19^{th}AUGUST2018

Osbert Bastani, Yani Ioannou, Leonidas Lampropoulos, Dimitrios Vytiniotis, Aditya V. Nori, Antonio Criminisi. *Measuring Neural Net Robustness with Constraints*. NIPS 2016: 2613-2621.

Also find this summary on ShortScience.org.

What is **your opinion** on the summarized work? Or do you know related work that is of interest? **Let me know** your thoughts in the comments below or get in touch with me:

Bastani et al. propose formal robustness measures and an algorithm for approximating them for piece-wise linear networks. Specifically, the notion of robustness is similar to related work:

$\rho(f,x) = \inf\{\epsilon \geq 0 | f \text{ is not } (x,\epsilon)\text{-robust}$

where $(x,\epsilon)$-robustness demands that for every $x'$ with $\|x'-x\|_\infty$ it holds that $f(x') = f(x)$ – in other words, the label does not change for perturbations $\eta = x'-x$ which are small in terms of the $L_\infty$ norm and the constant $\epsilon$. Clearly, a higher $\epsilon$ implies a stronger notion of robustness. Additionally, the above definition is essentially a pointwise definition of robustness.

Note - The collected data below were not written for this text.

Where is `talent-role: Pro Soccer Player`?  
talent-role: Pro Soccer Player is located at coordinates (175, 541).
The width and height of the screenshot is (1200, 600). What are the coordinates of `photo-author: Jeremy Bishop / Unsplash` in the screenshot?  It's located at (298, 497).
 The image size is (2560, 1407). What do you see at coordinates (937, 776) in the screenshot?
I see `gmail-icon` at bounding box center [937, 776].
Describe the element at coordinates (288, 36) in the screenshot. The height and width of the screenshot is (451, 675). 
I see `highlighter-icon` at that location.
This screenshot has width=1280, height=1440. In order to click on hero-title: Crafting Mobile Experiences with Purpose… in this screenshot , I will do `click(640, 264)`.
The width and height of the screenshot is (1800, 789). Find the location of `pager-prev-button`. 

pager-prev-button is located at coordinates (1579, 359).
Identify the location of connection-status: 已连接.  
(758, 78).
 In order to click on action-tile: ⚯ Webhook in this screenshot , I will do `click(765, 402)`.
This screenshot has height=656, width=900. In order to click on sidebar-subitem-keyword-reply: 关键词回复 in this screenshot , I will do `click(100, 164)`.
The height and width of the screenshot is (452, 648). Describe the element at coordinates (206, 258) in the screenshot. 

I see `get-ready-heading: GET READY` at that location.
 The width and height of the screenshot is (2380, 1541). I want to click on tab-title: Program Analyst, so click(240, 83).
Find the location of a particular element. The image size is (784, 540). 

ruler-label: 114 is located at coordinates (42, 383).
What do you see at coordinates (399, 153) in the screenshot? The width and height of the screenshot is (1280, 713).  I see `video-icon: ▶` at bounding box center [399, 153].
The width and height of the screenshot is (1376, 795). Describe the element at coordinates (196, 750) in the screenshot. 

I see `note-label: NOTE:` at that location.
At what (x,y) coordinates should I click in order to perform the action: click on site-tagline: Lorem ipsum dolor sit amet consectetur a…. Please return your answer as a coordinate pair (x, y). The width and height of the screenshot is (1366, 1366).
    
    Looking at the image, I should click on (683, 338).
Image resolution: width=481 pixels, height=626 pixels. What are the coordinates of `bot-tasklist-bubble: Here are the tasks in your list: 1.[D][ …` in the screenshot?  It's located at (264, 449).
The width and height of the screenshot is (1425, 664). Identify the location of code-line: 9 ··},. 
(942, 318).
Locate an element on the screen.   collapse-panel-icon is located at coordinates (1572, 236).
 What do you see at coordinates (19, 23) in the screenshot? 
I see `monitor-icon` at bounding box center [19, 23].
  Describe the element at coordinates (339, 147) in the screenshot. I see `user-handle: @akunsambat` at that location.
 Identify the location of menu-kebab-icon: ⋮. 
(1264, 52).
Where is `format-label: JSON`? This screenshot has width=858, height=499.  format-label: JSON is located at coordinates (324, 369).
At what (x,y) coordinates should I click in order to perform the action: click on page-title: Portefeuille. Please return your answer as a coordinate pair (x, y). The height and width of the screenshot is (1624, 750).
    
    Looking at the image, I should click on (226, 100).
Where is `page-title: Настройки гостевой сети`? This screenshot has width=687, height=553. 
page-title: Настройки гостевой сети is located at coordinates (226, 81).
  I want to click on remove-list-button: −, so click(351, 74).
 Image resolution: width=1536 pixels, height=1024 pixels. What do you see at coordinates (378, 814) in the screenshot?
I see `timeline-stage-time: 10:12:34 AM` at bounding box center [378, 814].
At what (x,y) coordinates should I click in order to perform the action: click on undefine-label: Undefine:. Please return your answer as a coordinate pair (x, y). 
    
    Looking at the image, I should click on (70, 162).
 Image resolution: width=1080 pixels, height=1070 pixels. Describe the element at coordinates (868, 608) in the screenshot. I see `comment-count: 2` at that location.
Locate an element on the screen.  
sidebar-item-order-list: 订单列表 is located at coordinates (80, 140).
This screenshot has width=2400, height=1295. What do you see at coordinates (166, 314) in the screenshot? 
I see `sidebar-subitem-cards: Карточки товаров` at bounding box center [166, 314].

In order to measure robustness for the whole network (i.e. not only pointwise), the authors introduce the adversarial frequency:

$\psi(f,\epsilon) = p_{x\sim D}(\rho(f,x) \leq \epsilon)$.

This measure measures how often $f$ failes to be robust in the sense of $(x,\epsilon)$-robustness. The network is more robust when it has low adversarial frequency. Additionally, they introduce adversarial severity:

$\mu(f,\epsilon) = \mathbb{E}_{x\sim D}[\rho(f,x) | \rho(f,x) \leq \epsilon]$

which measures how severly $f$ fails to be robust (if it fails to be robust for a sample $x$).

Both above measures can be approximated by counting given that the robustness $\rho(f, x)$ is known for all samples $x$ in a separate test set. And this is the problem of the proposed measures: in order to approximate $\rho(f, x)$, the authors propose an optimization-based approach assuming that the neural network is piece-wise linear. This assumption is not necessarily unrealistic, dot products, convolutions, $\text{ReLU}$ activations and max pooling are all piece-wise linear. Even batch normalization is piece-wise linear at test time. The problem, however, is that th enetwork needs to be encoded in terms of linear programs, which I believe is cumbersome for real-world networks.